==== PROVIDED RECORDS ====
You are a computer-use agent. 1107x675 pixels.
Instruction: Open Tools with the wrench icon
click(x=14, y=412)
====
==== PROVIDED RECORDS ====
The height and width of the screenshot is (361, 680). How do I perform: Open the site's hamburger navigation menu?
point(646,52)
====
==== PROVIDED RECORDS ====
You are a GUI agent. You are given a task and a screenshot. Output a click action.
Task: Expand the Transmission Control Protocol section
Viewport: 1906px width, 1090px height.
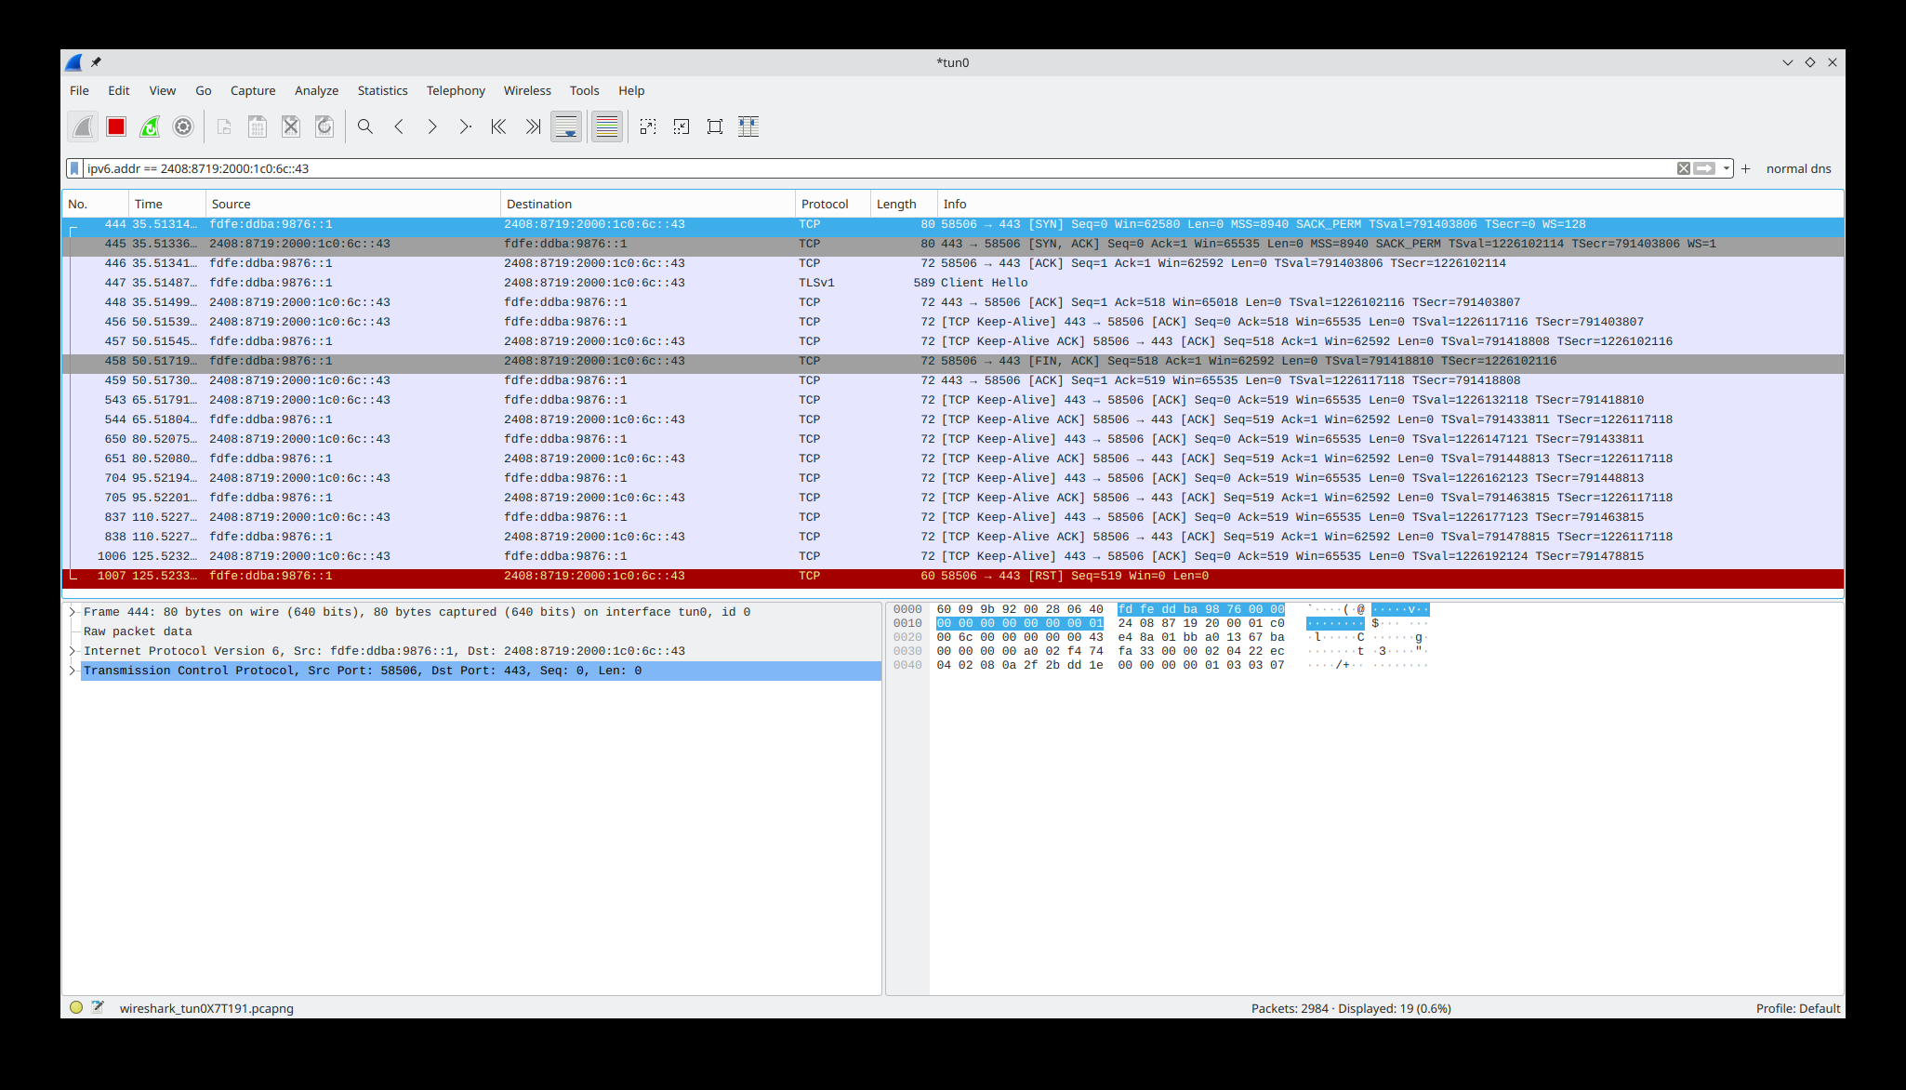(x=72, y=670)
====
- _INSTRUCTIONS FOR THE TASK_: Tell how many lines above contain the word "agent". Give the number alone.

- _EXERCISE SOLUTION_: 2